Conservative Christians have often been among the most resistant to mental health treatment in general, and instead point troubled souls to Christian (or “biblical”) counselors, fearful that mainstream clinicians might lead them astray. Psychoanalysis, generally unavailable outside urban areas and typically associated with people with the highest levels of educational attainment, is an activity indulged by those whom Christians on the right tend to refer to sneeringly as “elites.” 

Historically, too, familiar biblical concepts of sin, forgiveness, grace and redemption are largely absent from the lexicon of psychiatry and clinical psychology.

Perhaps a deeper religious engagement with psychoanalysis could yield a more comprehensive view of the mind and soul — and what mental frameworks lead to healing and human flourishing. In addition, religion’s emphasis on rightly ordered desires and psychoanalysis’s intensive probing of desires themselves may be more complementary than is often assumed.

Among Freud’s more thoughtful, if controversial, interpreters was the late Philip Rieff, a conservative sociologist who argued that the language and ethos of “the therapeutic” had subsumed elite culture and, eventually, the broader culture as well. The popular podcast “Know Your Enemy” has discussed Rieff and Freud in recent episodes.

Rieff was sympathetic to Freud and, contrary to many who associate Freud with allowing or even demanding deference to liberatory and libidinal impulses, he saw Freud as allied with the repression on which civilized society depends.
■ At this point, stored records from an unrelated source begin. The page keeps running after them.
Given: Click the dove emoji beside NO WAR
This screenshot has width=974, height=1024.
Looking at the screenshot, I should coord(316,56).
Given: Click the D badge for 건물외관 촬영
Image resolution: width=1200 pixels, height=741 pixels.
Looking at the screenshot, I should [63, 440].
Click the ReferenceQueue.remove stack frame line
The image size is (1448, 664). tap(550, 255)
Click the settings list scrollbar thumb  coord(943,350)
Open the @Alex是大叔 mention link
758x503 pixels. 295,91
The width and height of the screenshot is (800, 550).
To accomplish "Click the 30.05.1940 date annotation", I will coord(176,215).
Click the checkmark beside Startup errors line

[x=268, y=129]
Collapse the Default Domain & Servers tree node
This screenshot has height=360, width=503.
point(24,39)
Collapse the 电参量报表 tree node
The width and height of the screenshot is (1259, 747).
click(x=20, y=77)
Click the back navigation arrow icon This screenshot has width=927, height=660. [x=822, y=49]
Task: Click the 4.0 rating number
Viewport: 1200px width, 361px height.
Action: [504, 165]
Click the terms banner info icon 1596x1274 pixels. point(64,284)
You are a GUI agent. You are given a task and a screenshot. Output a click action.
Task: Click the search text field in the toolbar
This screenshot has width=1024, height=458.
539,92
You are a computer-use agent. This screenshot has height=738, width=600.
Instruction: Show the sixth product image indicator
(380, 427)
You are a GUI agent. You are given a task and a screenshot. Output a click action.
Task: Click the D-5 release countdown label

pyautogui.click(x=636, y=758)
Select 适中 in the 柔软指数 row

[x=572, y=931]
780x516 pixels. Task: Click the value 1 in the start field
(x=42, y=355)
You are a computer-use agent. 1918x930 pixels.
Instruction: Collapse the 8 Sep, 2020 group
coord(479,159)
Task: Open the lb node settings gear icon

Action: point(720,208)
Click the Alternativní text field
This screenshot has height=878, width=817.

Rieff also saw religion as central to the project of maintaining civilization. Rieff, who was a secular Jew, strongly influenced Christian conservatives such as Carl Trueman and Rod Dreher.

Speaking about Rieff, commentator Park MacDougald suggested we heed his view that the human mind is attuned to “the demands of the sacred, which also happen to be the one thing that our culture seems genuinely comfortable repressing.”

Rieff’s high regard for Freud may be a point of contact for religious people across the spectrum to consider how the insights of psychoanalysis might aid human flourishing in our era.

Freud will always have his detractors on the left and the right. But the distance between psychoanalysis and faith is needlessly wide. In this moment of reconsideration, religious leaders and psychoanalytic practitioners should take a step toward each other.

The two need not be enemies. Conceptions of sin, forgiveness, grace and redemption can be recognized alongside deep analytic work on family systems, dreams and the unconscious. Healing deep mental or emotional wounds naturally makes people morally better. Freud’s insights about parental influences and the unconscious mind may lead to deeper commitments among people who love God as father and church as mother.

And believers can be comforted that their conviction that repressing certain impulses can be beneficial is widely shared outside of religious circles; it has been, and will remain, a live debate.

Clinicians, too, might learn a lot if they spent some time in pews, or at least talking to more people who do. For either side, there is nothing to fear.